I’m surprised that code doesn’t crash. Obviously you haven’t taken the time to read the manual or even bother to look at warning messages from your compiler. First of all, there is a reason why you get the size of the structure needed, in GetFileVersionInfoSize. Second, in GetFileVersionInfo you pass a pointer to a pointer which is pointing to what?

[This message has been edited by roffe (edited 06-13-2003).]

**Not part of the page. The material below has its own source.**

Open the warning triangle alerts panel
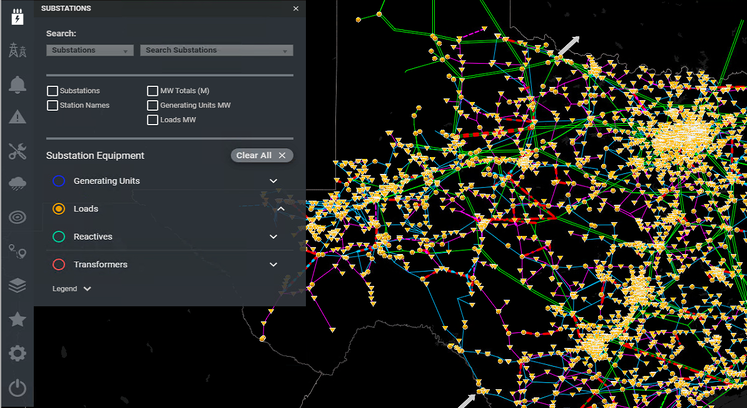[x=17, y=117]
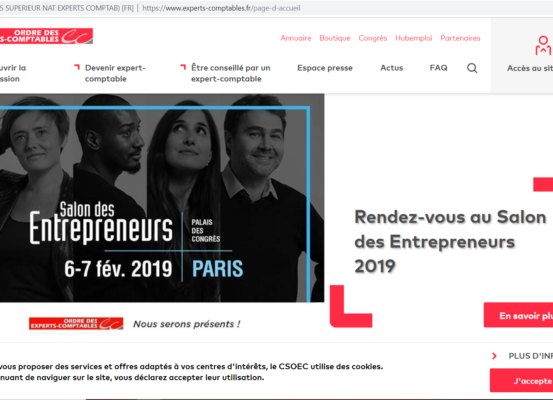Select the Actus menu item
This screenshot has width=553, height=400.
[391, 68]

OK, i got your drift – i must confess that i didn’t read the info about dwLen to the end. Moreover,assuming previous, i thought that lpData recieves the pointer to a buffer already allocated somewhere else – ok, my bad. And that ampersand sign in GetFileVersionInfo – i just forgot to remove it when pasting the code to post it here; i just was trying everything there since the return from that function was non-zero in any case and it still didn’t work as i expected.

So, if now i understand it correctly, it needs you to allocate the memory for the buffer and pass the pointer to it, something like this:

unsigned char* lpInfoBuff;
dwInfoSize = GetFileVersionInfoSize((LPTSTR)&dmSettings.dmDeviceName, &var);
lpInfoBuff = new unsigned char[dwInfoSize];
BOOL bRetval = GetFileVersionInfo((LPTSTR)&dmSettings.dmDeviceName, NULL, dwInfoSize, lpInfoBuff);

is this correct?

I guess it’s been a pretty slow week.

Yick-yacking about the Windows registry and how to do some Windows programming is sure sign of it. I wonder why C++ doesn’t jump in and yell switch to DirectX.

OH NO! Now when you said THAT – throw OpenGL outta the window and get under the desk! 'Coz that dude is already rushing with a light speed to your door!..

…oooops … he was right under your window when you threw OpenGL out Go pick up that unbeatable one – you’ll need it. And… oh yeah, don’t forget to tear that guy off the sidewalk

[This message has been edited by matt_weird (edited 06-14-2003).]